Emory Keoke’s relationship with his granddaughter has also been one of manipulation: “In April my granddaughter ran away to Denver, for two months she was gone. My daughter didn’t even report her missing. I think she went down there to get drugs, probably for her mother. Back in April my granddaughter contacted me wanted me to come visit her so I went up to the mall, picked her up, and gave her something to eat at McDonald’s. I said, I got an apartment and you got your own room if you decide to live with me. She came over here, she saw her room, she brought a friend with her, and I gave her Christmas present, so she said can I put this in the car, so I gave her my keys, and she didn’t come back for a long time, and I went out, the car was gone. So the next morning she came back and brought my keys to me, so I thought the car keys were on there, but later the car was gone again. I called the police. I said I want her charged with auto theft, because that’s the only way I could get her away from her mother, and get her sober, and get her off marijuana. Eventually my car was found in Spearfish, so I had to get some resources together, and have somebody take me over to get my car, and I thank God my car was in good running shape they didn’t damage it much. The only reason (Liz) keeps those kids is to get EBT. She was collecting EBT all the time Alicia was gone, and she lets people stay with her.”

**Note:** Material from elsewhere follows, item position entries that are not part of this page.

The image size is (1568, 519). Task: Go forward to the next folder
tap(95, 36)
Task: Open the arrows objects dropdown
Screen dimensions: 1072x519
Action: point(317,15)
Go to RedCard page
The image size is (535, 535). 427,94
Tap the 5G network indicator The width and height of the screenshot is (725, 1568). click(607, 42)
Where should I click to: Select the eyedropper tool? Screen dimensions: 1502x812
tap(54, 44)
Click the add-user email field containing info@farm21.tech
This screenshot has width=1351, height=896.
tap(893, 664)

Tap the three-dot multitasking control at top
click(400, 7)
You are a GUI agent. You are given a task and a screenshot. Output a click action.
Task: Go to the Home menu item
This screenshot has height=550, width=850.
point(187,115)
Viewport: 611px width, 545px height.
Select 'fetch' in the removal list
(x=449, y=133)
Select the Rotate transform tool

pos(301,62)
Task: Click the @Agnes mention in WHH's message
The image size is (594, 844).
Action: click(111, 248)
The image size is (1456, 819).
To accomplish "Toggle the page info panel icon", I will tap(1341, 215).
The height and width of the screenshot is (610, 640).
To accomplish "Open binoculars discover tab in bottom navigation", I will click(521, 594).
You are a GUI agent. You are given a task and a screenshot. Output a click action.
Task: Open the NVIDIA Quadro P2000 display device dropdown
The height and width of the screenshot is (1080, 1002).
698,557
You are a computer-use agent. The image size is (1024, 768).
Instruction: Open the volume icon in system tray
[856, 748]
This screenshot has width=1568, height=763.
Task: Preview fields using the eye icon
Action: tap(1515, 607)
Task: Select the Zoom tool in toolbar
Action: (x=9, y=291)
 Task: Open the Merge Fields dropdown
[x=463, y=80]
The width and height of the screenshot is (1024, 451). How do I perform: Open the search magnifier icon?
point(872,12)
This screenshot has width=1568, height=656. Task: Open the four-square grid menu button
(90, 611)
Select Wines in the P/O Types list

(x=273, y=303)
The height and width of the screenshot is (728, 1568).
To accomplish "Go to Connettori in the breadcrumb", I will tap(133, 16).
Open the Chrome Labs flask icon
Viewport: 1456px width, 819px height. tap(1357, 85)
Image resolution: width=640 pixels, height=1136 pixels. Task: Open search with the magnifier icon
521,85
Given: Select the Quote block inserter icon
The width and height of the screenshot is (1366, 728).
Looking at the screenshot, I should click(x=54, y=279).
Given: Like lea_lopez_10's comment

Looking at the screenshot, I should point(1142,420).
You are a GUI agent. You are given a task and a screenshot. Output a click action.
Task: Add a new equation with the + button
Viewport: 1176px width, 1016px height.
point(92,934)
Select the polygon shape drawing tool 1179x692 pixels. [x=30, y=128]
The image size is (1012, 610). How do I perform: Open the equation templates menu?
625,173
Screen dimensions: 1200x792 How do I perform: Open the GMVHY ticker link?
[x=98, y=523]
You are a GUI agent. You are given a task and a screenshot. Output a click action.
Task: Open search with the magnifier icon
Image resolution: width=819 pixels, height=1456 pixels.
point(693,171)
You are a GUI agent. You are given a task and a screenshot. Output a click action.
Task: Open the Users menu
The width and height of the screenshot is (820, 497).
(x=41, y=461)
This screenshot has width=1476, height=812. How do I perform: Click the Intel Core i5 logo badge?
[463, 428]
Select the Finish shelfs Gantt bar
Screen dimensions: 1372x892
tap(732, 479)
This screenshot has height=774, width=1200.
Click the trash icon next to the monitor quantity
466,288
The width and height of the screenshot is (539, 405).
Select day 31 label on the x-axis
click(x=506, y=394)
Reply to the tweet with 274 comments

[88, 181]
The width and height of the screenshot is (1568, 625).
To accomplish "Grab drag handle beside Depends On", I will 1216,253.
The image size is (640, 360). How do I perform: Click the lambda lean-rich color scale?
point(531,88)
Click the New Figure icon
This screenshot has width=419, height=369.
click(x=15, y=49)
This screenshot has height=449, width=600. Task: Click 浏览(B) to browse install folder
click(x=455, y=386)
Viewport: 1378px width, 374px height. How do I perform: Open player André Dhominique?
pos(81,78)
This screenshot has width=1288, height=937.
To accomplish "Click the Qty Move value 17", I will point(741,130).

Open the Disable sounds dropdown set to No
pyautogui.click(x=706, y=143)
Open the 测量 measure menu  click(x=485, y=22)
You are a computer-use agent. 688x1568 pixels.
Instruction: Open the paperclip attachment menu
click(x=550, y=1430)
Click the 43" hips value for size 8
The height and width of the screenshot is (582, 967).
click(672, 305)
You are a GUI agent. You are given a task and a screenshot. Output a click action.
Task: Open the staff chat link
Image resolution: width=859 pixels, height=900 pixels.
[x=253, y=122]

When Keoke talked about how no agency has responded in any way to his concerns, he broke down in tears. His daughter is a diabetic, he said, “but she won’t quit drinking. I don’t want her to die.”

His greatest fear is that Alicia will find her mother dead, and attempt suicide once more.

Why none of the agencies moved to protect Alicia is privileged information, but Keoke said he “would like to have a lawyer to sue these people, because they are putting my granddaughter’s life at risk, because of inactivity, they move with the speed of inertia or something, those guys don’t do anything, they are worthless.”

During the worst of his health issues, Keoke suffered from memory loss, because he couldn’t get his insulin from the VA, repeatedly misplaced his wallet, and failed to pay his rent. He was evicted and lived out of his car. Finally, last year a homeless veteran’s program got him his current residence.

“One of the things I would like to happen,” Keoke said, “if you do with this article, is anybody else that has problems with the Police department, School District, DDS, with their children, please contact me, because I would like to form some kind of committee or support group to get these people together and find out what is going on.”

Papers and other people that is the only power Keoke has left. He sits in his wheelchair, trapped in his failing body, his mind still lucid, his sense of justice and compassion still strong, but he can no longer spring up and rush out into the world to protect the people he loves. All he can do is sit and hope he never has to hear a knock at the door, and the worst news of his life, waiting just on the other side of it.